In Scandinavië laat men leegstaande huizen gewoon vervallen, zeker als ze wat afgelegen in het bos staan. Als je in de naaldwouden van Zweden een wandeling maakt, kun je zomaar ineens voor een “spookhuis” komen te staan: een verlaten houten “stuga” (in Noorwegen heten ze “hytte”), het huisraad er nog in, voor zover het niet naar buiten is gehaald door vandalen, vervallen en rottend, alsof je er elk moment een lijk kunt aantreffen.

Dat was tenminste wat ik jaren terug in Zweden aantrof, bij een avondwandeling. Eigenlijk ben je dan op zoek naar elanden of ander wild, en dan ineens staat er zo’n vervallen hut langs het bospad.
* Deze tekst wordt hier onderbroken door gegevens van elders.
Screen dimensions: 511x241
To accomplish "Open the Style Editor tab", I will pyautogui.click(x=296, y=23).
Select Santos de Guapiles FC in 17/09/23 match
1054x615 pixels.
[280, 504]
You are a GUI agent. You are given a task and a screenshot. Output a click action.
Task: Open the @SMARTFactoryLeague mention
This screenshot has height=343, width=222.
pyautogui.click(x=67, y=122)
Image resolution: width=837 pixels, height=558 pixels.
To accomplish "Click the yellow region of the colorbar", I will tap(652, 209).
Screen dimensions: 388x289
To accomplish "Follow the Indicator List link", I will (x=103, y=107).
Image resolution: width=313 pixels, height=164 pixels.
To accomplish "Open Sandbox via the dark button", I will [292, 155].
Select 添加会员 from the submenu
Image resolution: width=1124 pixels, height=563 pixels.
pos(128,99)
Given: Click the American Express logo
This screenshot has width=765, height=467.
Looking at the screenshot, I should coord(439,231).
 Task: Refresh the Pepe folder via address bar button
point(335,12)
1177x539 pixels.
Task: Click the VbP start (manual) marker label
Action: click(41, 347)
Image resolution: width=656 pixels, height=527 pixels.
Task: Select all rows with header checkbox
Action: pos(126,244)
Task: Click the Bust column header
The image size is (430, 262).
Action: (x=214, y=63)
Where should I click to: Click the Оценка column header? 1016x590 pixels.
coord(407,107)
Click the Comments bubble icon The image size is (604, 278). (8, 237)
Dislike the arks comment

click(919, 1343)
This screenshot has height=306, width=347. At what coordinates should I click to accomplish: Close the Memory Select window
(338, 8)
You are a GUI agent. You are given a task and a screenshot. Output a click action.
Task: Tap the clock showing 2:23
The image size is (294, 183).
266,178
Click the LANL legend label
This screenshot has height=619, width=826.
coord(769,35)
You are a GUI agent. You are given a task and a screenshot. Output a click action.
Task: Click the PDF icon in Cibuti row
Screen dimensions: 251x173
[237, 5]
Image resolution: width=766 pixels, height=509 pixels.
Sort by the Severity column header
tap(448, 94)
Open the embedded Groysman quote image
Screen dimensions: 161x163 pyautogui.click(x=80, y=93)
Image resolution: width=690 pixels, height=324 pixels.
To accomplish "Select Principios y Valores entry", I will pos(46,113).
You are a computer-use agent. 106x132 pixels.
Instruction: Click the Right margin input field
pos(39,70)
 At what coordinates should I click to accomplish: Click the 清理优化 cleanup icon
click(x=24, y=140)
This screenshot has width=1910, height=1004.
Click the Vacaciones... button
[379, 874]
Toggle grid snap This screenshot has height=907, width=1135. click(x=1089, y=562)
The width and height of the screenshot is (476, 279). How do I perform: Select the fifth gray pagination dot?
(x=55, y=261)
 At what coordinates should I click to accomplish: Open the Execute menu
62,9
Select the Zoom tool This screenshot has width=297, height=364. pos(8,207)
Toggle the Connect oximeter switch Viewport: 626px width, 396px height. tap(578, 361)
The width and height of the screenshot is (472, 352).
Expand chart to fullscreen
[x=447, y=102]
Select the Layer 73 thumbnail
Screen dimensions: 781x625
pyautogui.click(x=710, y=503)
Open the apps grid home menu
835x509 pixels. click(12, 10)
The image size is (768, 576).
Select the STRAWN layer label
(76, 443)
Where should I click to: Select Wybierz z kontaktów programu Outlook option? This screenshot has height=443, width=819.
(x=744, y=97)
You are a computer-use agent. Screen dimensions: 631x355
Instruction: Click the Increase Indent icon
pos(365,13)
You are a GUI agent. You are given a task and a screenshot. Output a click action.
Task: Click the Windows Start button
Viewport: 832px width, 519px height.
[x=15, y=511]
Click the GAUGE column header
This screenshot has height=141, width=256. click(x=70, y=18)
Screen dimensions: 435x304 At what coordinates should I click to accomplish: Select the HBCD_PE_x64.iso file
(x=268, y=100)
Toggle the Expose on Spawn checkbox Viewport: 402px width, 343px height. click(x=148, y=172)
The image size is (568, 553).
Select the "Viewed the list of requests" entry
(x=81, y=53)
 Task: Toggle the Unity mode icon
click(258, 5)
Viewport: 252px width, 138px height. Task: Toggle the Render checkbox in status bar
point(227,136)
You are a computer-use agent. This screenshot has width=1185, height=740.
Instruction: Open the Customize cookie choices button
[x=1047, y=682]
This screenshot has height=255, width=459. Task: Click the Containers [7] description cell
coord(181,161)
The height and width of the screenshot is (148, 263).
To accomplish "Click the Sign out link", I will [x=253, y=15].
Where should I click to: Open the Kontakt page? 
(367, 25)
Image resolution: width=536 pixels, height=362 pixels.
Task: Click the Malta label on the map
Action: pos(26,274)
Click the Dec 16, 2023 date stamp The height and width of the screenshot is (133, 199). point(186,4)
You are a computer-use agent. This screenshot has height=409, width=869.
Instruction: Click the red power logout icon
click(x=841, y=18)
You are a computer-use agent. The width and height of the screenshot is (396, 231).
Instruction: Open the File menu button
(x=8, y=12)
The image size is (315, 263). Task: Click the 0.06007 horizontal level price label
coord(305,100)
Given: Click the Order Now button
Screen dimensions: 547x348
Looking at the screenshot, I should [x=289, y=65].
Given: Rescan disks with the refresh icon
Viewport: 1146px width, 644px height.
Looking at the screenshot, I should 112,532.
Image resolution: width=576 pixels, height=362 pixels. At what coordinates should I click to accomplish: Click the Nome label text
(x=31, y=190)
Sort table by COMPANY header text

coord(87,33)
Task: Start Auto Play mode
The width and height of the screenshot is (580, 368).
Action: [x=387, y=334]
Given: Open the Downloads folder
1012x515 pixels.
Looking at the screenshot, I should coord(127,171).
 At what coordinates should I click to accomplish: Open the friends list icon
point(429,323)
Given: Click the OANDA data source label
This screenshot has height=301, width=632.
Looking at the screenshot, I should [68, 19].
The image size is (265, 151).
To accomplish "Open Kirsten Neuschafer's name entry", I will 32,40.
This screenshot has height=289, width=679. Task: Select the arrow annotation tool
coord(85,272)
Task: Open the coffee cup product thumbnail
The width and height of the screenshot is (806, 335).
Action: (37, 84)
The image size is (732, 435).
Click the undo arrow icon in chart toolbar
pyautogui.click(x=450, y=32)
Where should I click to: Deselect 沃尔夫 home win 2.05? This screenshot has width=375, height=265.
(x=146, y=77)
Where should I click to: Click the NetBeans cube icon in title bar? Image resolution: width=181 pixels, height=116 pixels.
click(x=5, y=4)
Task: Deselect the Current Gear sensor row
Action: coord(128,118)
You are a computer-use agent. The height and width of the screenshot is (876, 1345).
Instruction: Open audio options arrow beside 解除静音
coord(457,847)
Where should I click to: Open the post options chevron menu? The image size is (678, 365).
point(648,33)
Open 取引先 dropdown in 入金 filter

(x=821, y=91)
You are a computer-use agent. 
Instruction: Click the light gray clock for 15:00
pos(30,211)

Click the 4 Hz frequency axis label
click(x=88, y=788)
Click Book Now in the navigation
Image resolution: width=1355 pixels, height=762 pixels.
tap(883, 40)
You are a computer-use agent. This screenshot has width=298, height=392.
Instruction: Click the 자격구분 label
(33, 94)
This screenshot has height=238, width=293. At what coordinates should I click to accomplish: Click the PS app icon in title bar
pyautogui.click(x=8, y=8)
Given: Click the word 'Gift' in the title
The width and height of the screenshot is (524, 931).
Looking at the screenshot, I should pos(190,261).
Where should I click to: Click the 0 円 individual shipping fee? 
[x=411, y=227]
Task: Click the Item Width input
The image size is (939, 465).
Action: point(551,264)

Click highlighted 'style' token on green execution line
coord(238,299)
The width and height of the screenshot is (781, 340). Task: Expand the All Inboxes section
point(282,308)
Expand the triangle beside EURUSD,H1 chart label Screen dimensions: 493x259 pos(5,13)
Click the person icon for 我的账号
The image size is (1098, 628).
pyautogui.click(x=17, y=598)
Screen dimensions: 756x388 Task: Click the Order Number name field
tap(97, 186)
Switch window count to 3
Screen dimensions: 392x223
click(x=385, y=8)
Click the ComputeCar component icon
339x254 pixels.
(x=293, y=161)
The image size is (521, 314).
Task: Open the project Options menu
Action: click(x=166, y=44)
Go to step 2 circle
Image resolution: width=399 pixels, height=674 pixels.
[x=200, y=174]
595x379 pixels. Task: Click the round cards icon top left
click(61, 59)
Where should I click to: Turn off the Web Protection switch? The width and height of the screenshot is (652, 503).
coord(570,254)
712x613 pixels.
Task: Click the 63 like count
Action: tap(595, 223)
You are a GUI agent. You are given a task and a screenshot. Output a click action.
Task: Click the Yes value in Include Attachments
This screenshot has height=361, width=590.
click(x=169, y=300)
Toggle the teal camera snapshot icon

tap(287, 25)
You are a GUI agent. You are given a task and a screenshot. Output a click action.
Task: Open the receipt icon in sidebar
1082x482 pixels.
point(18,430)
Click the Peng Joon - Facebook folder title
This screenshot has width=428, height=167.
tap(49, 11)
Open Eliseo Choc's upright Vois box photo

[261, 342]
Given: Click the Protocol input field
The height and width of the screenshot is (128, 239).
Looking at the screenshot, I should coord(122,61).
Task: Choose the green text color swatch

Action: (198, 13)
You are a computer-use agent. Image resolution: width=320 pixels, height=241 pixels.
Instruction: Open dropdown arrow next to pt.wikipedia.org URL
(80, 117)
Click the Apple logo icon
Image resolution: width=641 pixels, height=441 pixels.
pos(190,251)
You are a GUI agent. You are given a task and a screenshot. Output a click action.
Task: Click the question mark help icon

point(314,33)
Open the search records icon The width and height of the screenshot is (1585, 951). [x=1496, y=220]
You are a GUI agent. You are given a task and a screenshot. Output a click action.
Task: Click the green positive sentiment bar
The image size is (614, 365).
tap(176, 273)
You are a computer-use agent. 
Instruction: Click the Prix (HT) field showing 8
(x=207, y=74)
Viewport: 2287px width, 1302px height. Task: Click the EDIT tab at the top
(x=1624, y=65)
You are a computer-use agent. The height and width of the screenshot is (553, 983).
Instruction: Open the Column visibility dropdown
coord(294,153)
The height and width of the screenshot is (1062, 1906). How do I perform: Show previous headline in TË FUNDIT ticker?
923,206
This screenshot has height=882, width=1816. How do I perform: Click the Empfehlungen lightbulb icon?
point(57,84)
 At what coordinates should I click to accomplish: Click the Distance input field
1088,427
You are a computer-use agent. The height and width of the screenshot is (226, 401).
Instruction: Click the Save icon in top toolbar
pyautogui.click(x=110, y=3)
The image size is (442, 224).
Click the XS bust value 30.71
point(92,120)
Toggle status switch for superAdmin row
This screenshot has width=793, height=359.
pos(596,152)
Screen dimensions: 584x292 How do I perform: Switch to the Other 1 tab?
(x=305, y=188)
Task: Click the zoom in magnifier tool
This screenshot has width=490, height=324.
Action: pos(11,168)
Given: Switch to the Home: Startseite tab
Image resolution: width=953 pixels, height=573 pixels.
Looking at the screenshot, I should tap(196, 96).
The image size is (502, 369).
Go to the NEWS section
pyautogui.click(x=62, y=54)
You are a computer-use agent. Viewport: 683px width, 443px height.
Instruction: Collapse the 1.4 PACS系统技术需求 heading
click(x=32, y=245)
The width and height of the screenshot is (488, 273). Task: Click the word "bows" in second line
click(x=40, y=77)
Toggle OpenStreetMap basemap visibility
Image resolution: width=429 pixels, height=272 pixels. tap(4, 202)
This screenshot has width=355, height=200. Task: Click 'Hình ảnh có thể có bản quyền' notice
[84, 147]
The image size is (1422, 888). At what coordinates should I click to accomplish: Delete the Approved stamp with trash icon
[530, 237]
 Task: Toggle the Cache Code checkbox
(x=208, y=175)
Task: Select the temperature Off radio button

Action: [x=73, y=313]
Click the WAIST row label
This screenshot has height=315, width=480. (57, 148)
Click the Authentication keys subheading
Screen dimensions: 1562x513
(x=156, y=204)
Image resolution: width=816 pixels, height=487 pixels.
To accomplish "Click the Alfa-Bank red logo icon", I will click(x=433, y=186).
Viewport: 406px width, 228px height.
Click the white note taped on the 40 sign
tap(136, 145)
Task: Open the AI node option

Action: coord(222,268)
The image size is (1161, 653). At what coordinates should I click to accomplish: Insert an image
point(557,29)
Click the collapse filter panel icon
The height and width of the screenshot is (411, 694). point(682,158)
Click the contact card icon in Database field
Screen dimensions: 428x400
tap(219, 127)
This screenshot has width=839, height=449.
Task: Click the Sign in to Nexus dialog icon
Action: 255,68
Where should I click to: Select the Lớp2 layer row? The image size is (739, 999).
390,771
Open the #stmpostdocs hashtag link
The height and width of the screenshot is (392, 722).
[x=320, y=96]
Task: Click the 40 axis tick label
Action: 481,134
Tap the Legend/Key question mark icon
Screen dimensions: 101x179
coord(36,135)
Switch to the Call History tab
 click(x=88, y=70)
Met schitterende authentieke, misschien antieke meubelen. In elk geval geen IKEA. Buiten vonden we de restanten van een arreslee. Je vraagt je af wat er is gebeurd met zo’n huis, dat in zijn gloriedagen zo mee had kunnen doen in het decor van Pippi Langkous of De kinderen van Bolderburen of hoe die idyllische kinderboeken ook heten.

Wat ik heb gezien in Scandinavië is niet het naargeestige dat je op tv ziet in de Nordic Noir series. Op IJsland was ik nog niet (staat op de bucketlist), Finland ook niet (ik ben bang dat de muggen, die er volop schijnen te zijn, een kampeervakantie verpesten), maar in de andere Scandinavische landen wel.
Noorwegen is een schitterend land, ruig, maar niet echt eng. Het enge is meer het autorijden, op de beruchte Trollstig (Trollstigen is het woord met -en als lidwoorduitgang), of op de vele onverharde wegen, of op wegen waar nog (of alweer) resten sneeuw liggen. Of waar je een kudde schapen of geiten voor de wielen krijgt. Mijn avonturen daar zijn niet zo heel spannend.

Het spannende begon er in Noorwegen mee dat de brandweer uitrukte, omdat ik de open haard in mijn appartement had aangestoken en de politie ook een kijkje kwam nemen. Ik zat rustig tv te kijken, drankje erbij. Omdat na verloop van tijd de blaas geleegd wilde worden, deed ik de deur naar de hal open om naar het toilet te gaan. In die hal hing de rookmelder, die prompt afging vanwege de rook die vanuit de kamer die (voor mij onopgemerkt) vol rook hing, omdat blijkbaar de schoorsteen niet goed trok - iets met een vogelnest of zo. Het appartementencomplex werd geëvacueerd voor we daar achter kwamen, en toen was het wachten op de brandweer.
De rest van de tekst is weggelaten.